• **Written instruction**: Reproduce the entries word for word, from the first line through the line containing "The height and width of the screenshot is (600, 1200).", with both ends included.
=== Supplied information ===
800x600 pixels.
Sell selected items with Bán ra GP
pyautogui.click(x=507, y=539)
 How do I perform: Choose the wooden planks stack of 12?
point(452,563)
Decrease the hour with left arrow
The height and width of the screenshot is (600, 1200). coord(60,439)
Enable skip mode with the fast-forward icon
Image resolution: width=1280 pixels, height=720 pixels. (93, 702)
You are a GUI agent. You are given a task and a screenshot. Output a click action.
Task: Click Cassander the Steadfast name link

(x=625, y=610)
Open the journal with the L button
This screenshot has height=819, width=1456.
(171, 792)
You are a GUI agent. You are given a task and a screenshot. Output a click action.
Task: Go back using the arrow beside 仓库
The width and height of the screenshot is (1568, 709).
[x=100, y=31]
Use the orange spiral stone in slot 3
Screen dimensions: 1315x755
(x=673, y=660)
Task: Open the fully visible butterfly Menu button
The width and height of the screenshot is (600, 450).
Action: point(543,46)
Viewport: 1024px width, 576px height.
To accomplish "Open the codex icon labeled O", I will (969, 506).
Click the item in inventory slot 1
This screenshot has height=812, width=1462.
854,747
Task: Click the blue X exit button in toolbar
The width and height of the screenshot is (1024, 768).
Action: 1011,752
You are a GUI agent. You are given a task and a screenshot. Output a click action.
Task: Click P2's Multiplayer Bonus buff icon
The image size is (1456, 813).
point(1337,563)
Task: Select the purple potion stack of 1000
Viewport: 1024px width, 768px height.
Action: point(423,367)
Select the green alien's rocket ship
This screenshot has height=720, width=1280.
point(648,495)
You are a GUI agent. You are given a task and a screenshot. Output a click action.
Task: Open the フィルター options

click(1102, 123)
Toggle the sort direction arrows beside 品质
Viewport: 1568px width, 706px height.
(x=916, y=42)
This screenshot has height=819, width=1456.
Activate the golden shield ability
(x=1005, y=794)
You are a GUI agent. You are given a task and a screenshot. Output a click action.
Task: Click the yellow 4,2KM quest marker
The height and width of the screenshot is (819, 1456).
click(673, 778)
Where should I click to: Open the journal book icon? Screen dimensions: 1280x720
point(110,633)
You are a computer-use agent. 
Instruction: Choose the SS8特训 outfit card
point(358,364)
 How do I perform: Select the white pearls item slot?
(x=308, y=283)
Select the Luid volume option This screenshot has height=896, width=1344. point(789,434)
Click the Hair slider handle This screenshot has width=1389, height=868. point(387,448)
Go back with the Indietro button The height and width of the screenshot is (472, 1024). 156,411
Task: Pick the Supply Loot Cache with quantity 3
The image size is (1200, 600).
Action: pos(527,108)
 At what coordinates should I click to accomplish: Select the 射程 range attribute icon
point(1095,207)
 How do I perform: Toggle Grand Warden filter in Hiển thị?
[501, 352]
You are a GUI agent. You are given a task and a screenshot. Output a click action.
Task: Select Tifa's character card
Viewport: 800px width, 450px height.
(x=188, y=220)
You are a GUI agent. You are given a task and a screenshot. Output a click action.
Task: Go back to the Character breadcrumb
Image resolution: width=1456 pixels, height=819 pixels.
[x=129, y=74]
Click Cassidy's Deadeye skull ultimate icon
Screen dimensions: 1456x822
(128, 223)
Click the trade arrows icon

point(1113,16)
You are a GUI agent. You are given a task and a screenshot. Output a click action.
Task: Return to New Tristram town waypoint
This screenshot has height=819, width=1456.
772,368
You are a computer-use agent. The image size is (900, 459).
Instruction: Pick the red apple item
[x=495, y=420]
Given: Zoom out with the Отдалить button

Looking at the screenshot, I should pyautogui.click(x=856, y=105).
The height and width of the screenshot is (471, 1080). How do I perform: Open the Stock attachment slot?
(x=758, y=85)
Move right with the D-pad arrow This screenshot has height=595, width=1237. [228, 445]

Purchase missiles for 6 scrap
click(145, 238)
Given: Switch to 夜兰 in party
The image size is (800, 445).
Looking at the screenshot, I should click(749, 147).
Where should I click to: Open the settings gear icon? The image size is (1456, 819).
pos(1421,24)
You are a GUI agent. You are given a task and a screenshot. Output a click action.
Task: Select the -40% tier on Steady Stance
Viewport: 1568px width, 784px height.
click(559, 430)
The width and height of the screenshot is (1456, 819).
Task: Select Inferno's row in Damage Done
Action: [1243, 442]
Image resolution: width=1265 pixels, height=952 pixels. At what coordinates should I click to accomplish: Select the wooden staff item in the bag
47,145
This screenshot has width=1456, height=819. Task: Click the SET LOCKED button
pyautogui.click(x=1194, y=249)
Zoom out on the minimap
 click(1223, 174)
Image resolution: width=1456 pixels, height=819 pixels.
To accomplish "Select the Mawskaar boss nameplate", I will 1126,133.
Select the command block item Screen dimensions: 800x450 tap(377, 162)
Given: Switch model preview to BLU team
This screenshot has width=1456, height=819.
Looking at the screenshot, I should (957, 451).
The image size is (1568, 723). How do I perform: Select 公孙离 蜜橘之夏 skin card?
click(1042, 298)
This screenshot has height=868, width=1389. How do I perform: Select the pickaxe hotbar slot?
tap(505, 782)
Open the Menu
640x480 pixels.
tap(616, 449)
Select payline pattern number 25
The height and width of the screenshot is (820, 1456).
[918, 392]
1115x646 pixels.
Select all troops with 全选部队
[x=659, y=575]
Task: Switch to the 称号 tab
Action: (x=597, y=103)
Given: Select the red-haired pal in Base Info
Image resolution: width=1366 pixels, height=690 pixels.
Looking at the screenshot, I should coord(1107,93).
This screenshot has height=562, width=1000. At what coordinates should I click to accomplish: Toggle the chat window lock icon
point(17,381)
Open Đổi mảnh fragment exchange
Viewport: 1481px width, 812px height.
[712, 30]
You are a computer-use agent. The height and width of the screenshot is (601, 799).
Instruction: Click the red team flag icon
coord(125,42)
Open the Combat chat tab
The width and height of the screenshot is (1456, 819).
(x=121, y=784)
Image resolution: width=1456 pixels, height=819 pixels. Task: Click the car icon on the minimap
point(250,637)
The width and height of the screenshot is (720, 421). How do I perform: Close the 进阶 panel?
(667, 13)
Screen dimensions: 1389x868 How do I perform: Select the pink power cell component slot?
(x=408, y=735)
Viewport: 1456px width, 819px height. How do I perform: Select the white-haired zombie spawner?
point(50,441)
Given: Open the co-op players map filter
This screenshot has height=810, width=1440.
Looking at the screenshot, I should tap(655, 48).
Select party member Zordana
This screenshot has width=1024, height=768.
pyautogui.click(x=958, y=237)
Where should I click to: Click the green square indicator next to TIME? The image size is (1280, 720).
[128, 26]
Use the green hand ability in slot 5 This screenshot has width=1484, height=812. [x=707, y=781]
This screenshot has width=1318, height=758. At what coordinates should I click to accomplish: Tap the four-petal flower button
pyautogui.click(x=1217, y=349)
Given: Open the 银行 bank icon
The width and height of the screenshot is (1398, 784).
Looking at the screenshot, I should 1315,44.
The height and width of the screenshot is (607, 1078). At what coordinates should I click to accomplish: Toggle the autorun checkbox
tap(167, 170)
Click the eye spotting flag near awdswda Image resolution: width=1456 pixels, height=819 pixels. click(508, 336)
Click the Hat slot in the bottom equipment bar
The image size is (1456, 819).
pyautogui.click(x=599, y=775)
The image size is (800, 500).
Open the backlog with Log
===
• **Reply**:
800x600 pixels.
Sell selected items with Bán ra GP
pyautogui.click(x=507, y=539)
 How do I perform: Choose the wooden planks stack of 12?
point(452,563)
Decrease the hour with left arrow
The height and width of the screenshot is (600, 1200). coord(60,439)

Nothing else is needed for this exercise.